Systematic: +3.07%. Performance was driven by a number of longer-term trends,
including short positions in the US Dollar against the Yen, the Swiss Franc and
Euro, which benefited from continued US Dollar weakness, while long global fixed
income, long equity and long gold positions also proved profitable. Returns from
non-trend following managers were mixed, with positive performance coming from
managers who were biased towards a flattening yield curve, whereas those
managers with yield curve steepening positions posted negative results.
Natural Resources: +5.78%. The strongest performing managers within this
allocation were primarily those with positions in gold-related equities and, to
a lesser extent, those with positions in agriculture-related equities.
Relative Value Arbitrage: -0.60%. Equity market neutral strategies experienced
losses in Japan as continued government stimulus perpetuated that country's
"junk rally", causing long positions to underperform short positions. Fixed
income arbitrage strategies also saw losses during the month, particularly in
the US following the Dubai World shock and the resulting investor
flight-to-quality.
+-----------------------+---------------+--------------+-------------+--------+
| Strategy | Allocation | Number of | Performance by |
| | as of | Managers as | Strategy |
| | 30 November | of 30 | % |
| | % | November | |
+-----------------------+---------------+--------------+----------------------+
| | | | November | YTD |
+-----------------------+---------------+--------------+-------------+--------+
| Discretionary§ | 52 | 23 | 1.15 | 17.73 |
+-----------------------+---------------+--------------+-------------+--------+
| Natural Resources | 4 | 9 | 5.78 | 27.12 |
+-----------------------+---------------+--------------+-------------+--------+
| Relative Value | 4 | 5 | -0.60 | 3.58 |
| Arbitrage | | | | |
+-----------------------+---------------+--------------+-------------+--------+
| Systematic§ | 27 | 10 | 3.07 | 7.29 |
+-----------------------+---------------+--------------+-------------+--------+
| Cash | 13 | - | - | - |
+-----------------------+---------------+--------------+-------------+--------+
| Total | 100 | 46§ | | |
+-----------------------+---------------+--------------+-------------+--------+
§ Discretionary and Systematic have one manager in common.
Strategy returns are in US$ and net of underlying manager fees only, and not
inclusive of Dexion Trading's fees and expenses.
Voting Rights and Capital
The Company's share capital consists of 101,213,549 GBP shares with voting
rights.

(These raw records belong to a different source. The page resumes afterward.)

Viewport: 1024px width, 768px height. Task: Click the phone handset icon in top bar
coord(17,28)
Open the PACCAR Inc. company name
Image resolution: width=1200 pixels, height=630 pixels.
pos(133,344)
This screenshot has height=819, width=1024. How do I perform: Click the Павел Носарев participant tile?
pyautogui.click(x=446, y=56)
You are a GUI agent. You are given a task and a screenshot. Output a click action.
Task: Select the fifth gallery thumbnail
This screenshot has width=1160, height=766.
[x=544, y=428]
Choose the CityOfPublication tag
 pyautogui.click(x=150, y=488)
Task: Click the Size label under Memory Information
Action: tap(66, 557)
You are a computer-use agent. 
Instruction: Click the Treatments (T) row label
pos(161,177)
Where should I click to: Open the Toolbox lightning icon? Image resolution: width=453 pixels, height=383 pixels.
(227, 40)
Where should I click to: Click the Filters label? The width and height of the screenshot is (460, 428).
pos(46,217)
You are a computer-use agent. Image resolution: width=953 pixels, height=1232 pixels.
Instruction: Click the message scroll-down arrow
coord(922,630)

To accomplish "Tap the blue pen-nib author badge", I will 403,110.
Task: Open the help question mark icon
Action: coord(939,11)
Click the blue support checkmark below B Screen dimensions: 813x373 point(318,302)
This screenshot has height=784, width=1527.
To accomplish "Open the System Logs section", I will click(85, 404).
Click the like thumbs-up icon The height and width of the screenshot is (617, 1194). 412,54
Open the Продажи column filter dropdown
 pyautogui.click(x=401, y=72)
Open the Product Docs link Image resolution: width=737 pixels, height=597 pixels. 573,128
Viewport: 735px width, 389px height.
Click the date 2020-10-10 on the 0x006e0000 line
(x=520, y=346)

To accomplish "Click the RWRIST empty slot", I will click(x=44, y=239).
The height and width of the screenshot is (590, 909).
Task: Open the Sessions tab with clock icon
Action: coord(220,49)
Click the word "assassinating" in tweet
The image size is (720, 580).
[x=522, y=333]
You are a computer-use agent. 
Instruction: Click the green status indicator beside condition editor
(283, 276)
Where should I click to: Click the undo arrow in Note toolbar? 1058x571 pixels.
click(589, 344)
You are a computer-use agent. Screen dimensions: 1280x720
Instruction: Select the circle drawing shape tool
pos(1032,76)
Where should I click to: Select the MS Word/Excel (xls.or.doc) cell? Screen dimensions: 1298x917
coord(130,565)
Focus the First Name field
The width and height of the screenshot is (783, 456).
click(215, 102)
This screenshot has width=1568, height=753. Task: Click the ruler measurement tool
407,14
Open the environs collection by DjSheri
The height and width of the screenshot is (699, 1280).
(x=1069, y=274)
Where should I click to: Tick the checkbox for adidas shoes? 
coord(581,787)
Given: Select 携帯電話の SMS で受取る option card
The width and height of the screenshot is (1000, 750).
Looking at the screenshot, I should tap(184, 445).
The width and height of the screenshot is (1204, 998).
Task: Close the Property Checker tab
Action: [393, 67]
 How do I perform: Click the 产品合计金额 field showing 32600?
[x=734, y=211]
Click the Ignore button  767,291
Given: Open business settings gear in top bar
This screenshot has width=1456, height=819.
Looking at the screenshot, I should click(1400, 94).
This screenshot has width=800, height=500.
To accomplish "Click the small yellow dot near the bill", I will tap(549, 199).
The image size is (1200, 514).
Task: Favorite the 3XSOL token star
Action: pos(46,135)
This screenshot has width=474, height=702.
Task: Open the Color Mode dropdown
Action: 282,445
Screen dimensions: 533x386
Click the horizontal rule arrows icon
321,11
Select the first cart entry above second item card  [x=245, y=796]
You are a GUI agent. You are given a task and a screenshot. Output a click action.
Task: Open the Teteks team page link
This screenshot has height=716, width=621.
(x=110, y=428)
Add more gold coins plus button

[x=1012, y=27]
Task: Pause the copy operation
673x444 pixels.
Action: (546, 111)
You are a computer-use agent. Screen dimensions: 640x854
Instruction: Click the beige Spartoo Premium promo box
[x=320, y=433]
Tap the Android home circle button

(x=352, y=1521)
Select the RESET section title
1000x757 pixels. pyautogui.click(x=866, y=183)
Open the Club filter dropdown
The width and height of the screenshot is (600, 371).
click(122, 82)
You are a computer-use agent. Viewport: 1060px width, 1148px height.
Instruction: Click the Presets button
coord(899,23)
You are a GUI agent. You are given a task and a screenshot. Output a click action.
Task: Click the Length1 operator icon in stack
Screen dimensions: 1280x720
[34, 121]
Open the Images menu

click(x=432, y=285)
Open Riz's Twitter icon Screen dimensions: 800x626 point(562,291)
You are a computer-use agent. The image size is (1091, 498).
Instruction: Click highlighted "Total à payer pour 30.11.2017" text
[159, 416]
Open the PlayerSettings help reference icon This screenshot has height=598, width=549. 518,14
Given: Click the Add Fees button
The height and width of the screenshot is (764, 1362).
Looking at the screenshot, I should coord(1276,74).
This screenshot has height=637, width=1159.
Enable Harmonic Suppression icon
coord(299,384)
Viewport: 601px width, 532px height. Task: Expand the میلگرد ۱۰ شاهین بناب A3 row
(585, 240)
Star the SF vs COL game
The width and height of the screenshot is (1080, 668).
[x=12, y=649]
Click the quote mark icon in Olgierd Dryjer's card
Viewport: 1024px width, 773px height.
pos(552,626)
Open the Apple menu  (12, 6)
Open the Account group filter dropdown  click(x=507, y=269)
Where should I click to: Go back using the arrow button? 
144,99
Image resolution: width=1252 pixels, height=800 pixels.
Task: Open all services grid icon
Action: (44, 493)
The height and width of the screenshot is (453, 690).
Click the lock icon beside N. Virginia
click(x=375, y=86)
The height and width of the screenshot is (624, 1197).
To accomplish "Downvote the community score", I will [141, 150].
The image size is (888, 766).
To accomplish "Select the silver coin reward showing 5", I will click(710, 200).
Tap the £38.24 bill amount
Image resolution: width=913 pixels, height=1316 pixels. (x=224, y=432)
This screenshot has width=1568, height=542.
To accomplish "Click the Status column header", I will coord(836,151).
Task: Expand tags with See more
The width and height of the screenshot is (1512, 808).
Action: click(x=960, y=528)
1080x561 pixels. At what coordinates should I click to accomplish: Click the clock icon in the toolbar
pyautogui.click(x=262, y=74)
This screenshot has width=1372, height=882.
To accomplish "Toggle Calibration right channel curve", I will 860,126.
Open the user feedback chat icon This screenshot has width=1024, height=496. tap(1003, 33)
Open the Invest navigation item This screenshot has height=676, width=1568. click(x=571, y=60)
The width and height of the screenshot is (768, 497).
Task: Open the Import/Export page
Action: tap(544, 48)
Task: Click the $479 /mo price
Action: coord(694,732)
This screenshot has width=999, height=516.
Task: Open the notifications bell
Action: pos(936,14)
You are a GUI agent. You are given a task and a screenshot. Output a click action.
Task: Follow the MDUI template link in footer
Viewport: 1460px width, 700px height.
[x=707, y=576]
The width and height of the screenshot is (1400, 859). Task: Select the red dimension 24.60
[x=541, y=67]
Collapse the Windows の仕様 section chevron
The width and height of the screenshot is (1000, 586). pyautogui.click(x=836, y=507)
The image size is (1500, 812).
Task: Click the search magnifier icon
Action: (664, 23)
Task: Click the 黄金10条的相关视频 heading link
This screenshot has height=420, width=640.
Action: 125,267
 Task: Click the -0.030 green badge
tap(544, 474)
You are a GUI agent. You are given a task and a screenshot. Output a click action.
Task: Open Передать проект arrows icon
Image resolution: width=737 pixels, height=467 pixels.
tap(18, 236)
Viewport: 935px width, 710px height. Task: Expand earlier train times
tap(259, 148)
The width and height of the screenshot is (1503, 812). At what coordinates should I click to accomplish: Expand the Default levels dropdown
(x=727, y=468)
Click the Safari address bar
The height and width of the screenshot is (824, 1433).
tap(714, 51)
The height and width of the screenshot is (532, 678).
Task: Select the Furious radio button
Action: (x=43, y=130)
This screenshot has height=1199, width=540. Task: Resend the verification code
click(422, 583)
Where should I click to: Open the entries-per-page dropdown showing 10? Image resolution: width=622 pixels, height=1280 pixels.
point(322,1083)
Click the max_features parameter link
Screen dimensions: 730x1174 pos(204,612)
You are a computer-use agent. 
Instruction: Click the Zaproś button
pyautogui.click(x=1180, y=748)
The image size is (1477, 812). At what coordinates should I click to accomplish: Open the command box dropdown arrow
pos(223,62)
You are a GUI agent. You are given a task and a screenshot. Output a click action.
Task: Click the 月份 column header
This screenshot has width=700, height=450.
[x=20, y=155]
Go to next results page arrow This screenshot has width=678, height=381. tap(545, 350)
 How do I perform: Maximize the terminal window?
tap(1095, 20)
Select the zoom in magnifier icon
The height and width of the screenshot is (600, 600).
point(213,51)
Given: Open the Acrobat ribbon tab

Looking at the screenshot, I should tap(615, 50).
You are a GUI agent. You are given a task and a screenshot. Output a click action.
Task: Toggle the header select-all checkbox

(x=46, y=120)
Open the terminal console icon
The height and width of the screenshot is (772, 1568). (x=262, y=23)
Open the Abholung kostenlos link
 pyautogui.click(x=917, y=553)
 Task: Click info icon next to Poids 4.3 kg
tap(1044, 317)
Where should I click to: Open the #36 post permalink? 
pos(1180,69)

This figure may be used by shareholders as the denominator for the
calculations by which they will determine if they are required to notify their
interest in, or a change to their interest in the Company under the FSA's
Disclosure and Transparency Rules.
Supplementary Information
Click on, or paste the following link into your web browser, to view a full
review of the Dexion Trading Limited portfolio.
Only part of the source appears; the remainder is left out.